The RISE team does this by using another revolutionary material already proven in the LEAP and GE9X engines. This material—ceramic matrix composites, or CMC—is about one-third the weight of steel, but can withstand temperatures up to 2,400 degrees Fahrenheit, exceeding the melting point of many advanced metal superalloys. This temperature increase improves the thermal efficiency of the engine. "It took us 30 years to develop the technology at GE Research, GE's corporate labs, and we implemented it in the LEAP engine," says Ted Engling, a retired GE aviation engineer who led the GE9X development and was Harper's project manager. "The LEAP engine is the fastest-selling engine in CFM history, with approximately 4,500 delivered over the past five years. Because of this program, we now know how to mass-produce component parts and design new parts to take advantage of its characteristics." The planned demonstration engine will include 3D-printed components, hybrid power systems, advanced heat transfer circuits and other breakthrough technologies.
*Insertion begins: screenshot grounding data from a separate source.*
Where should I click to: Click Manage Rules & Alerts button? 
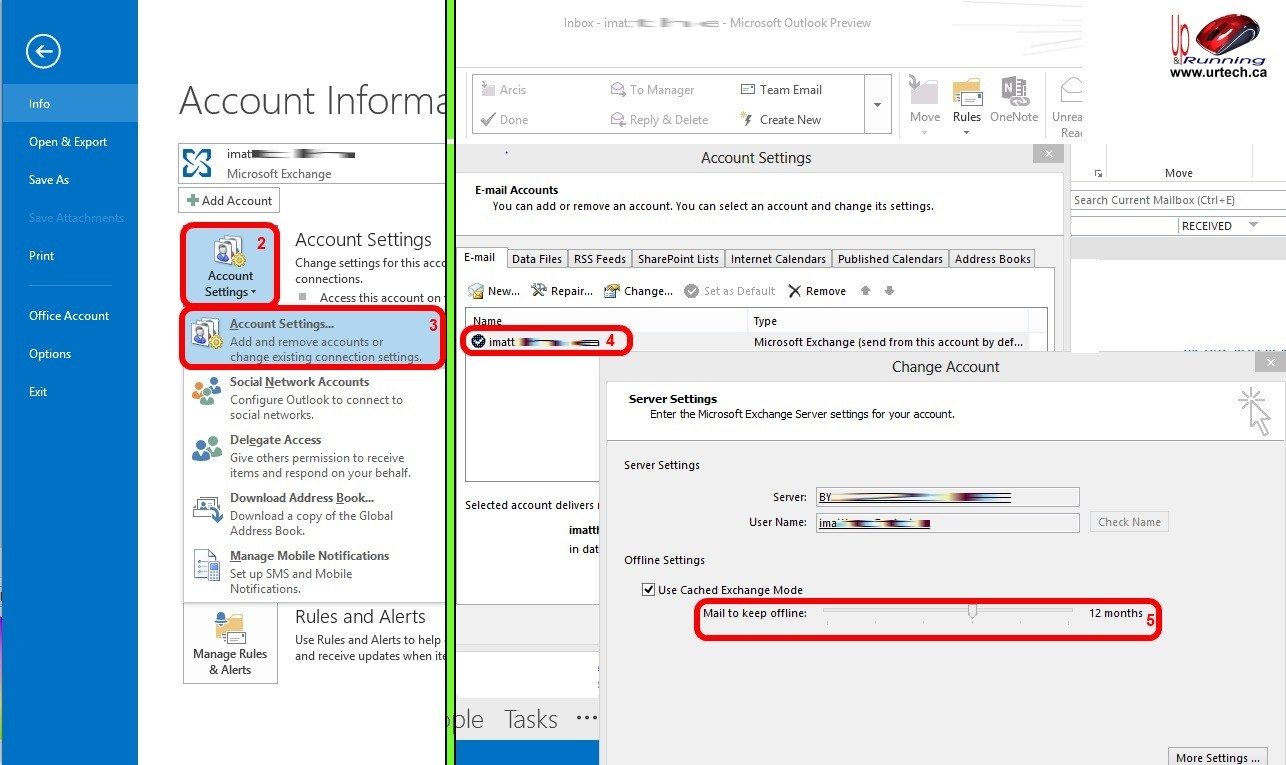click(230, 645)
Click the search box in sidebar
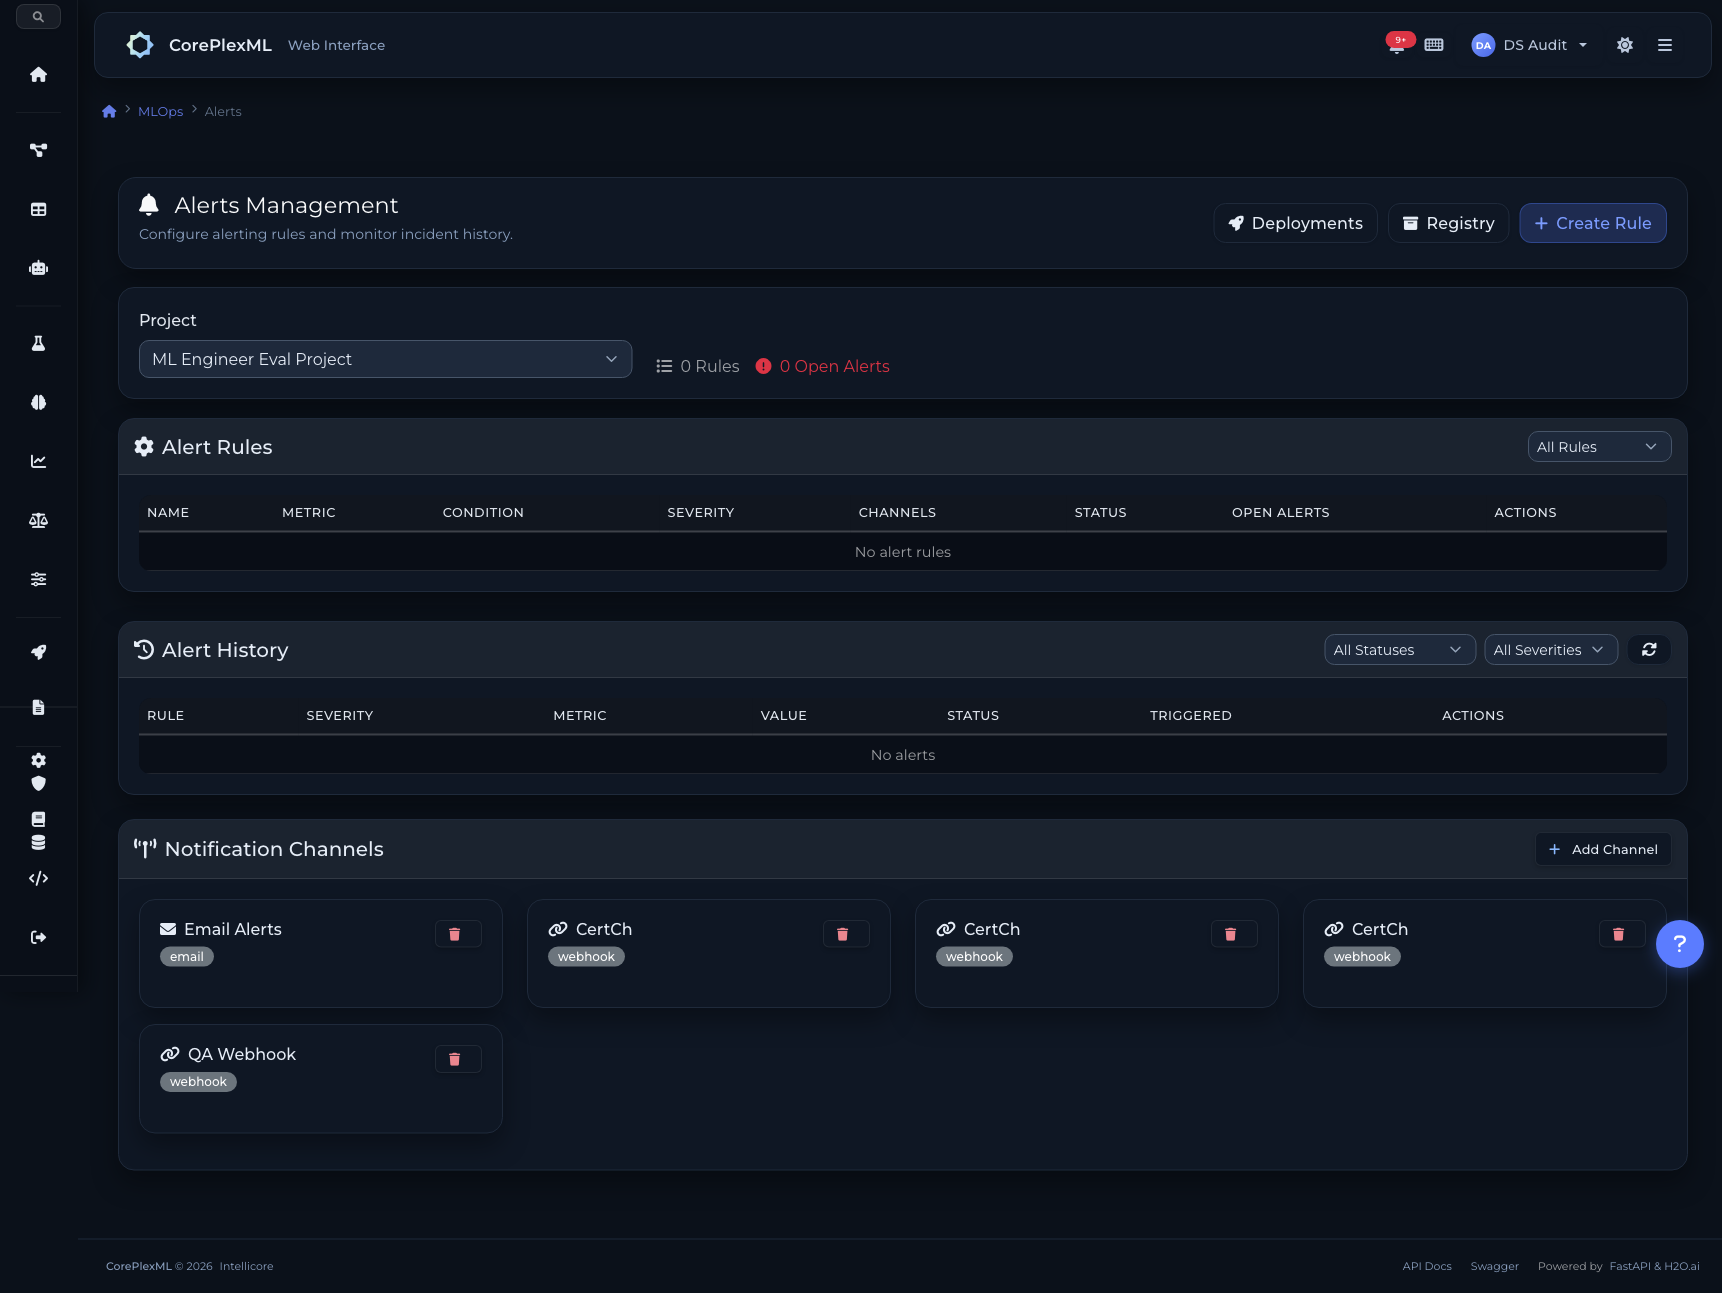This screenshot has width=1722, height=1293. (x=38, y=17)
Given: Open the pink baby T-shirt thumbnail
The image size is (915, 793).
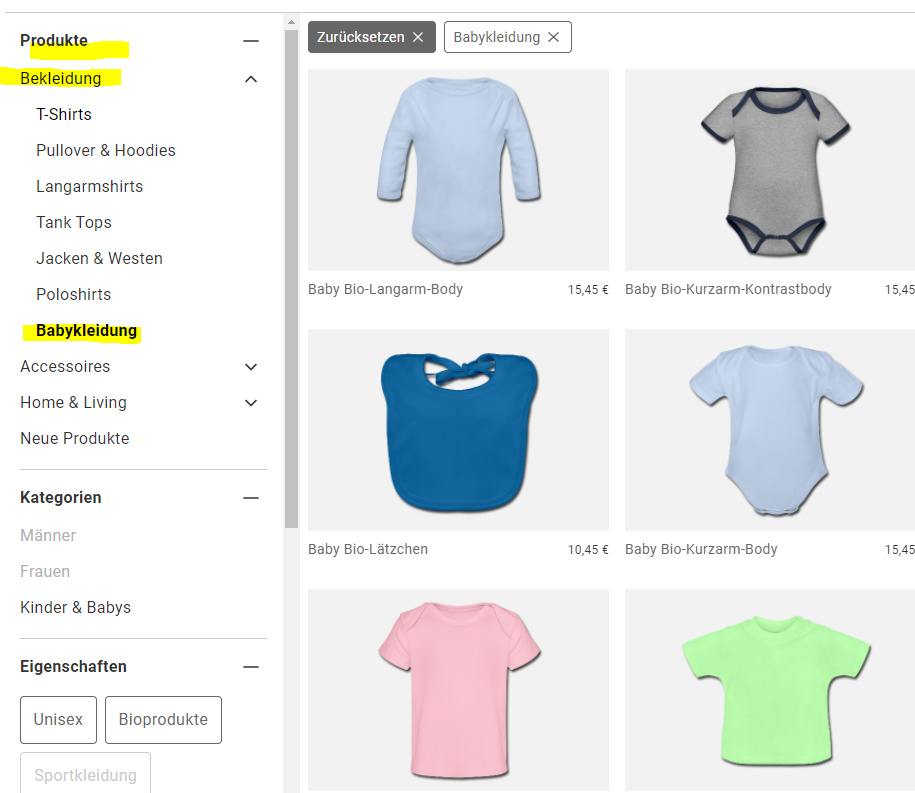Looking at the screenshot, I should click(x=458, y=690).
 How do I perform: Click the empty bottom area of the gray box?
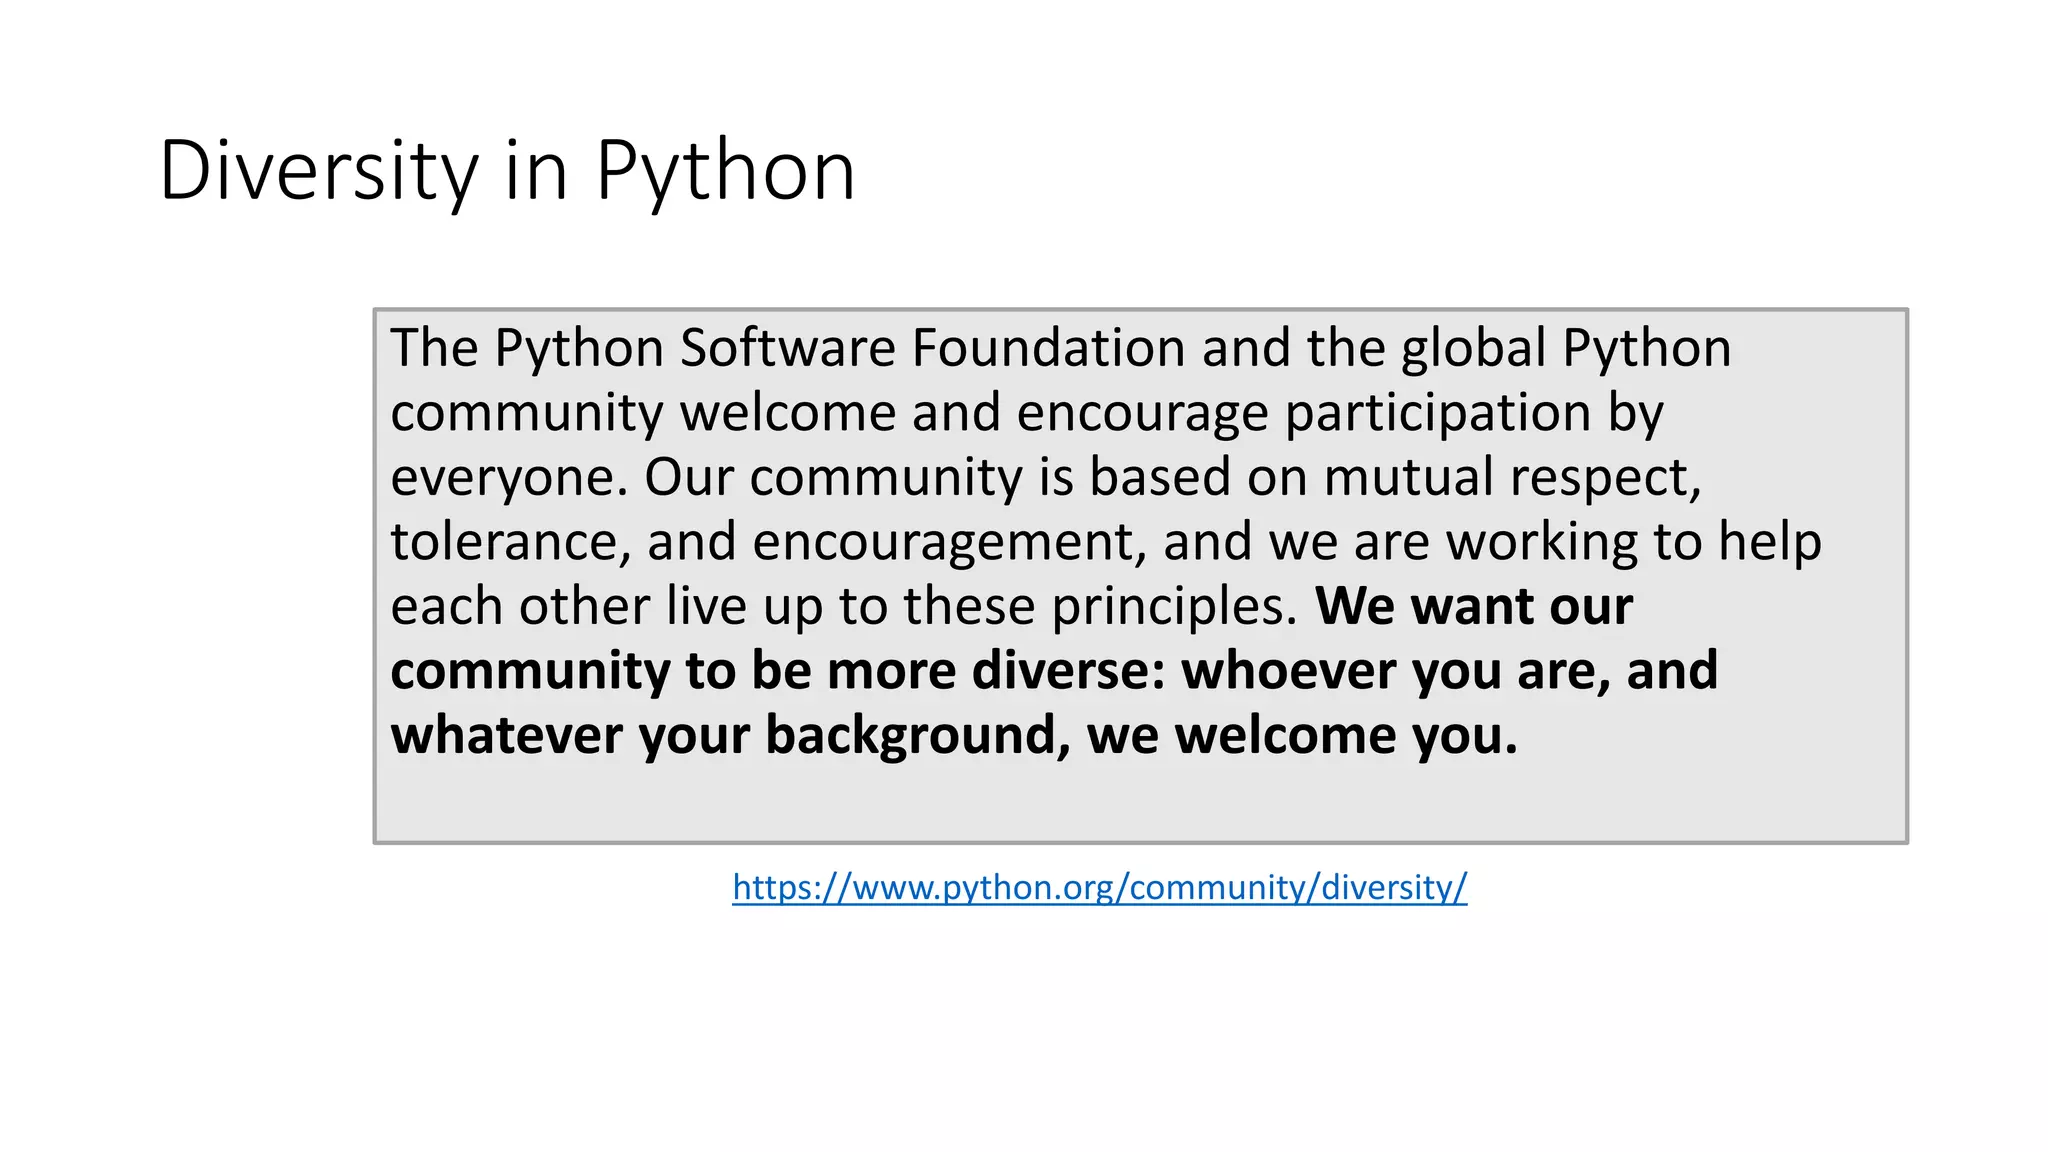pyautogui.click(x=1140, y=803)
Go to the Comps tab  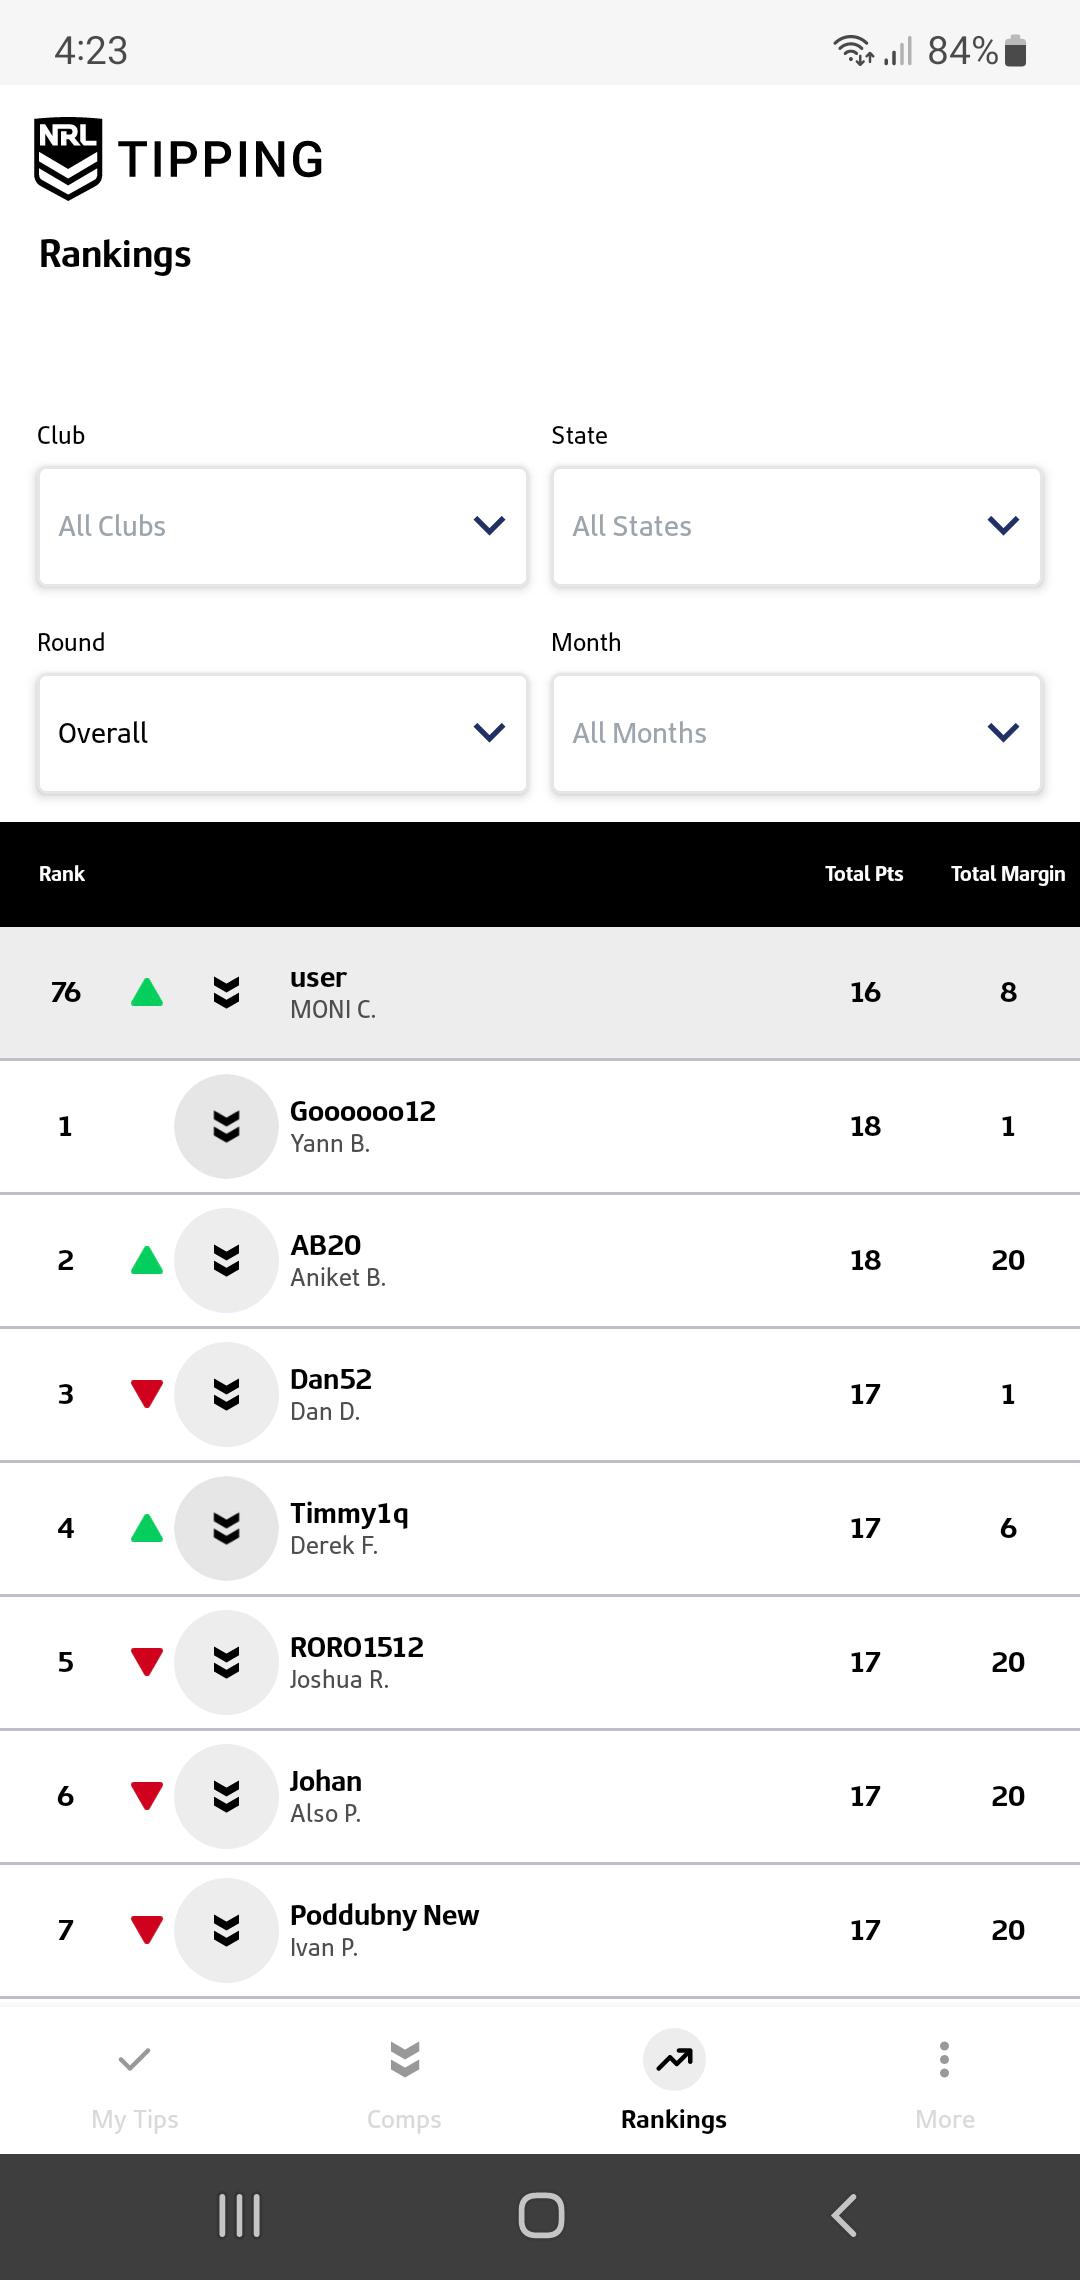[x=404, y=2084]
But the RISE team also ensures that aircraft manufacturers and operators can take full advantage of advanced technology. "We have the opportunity to work with aircraft manufacturers to improve engine placement and performance in the aircraft to create the best engine for the best aircraft," says Harper. "I spend a lot of time with airlines and lessors, trying to understand their strategies for renewing their fleets, their strategies for making them more sustainable, and how our future products can help solve their needs in the short term and in the future. 2050. The partnership we have with these customers gives them Making sure our projects are aligned with them – to create products that are needed and wanted – is critical.”
For Harper, it seems like ages have passed since the first flight he and his family took from chilly Chicago to sunny Florida. "My whole life I've been learning how the aerospace industry works and how the different parts come together," he says. "I've always wanted to learn as quickly as possible and surround myself with people I can learn a lot from. As a kid watching airplanes take off and land on the South Side, I never imagined that I would be leading our efforts to develop technologies that would make flying more sustainable and available to future generations. Transportation by 2050 A four-fold increase in greenhouse gas emissions if congestion and fundamental changes do not occur.But how “fundamental” should these changes be and what will they affect?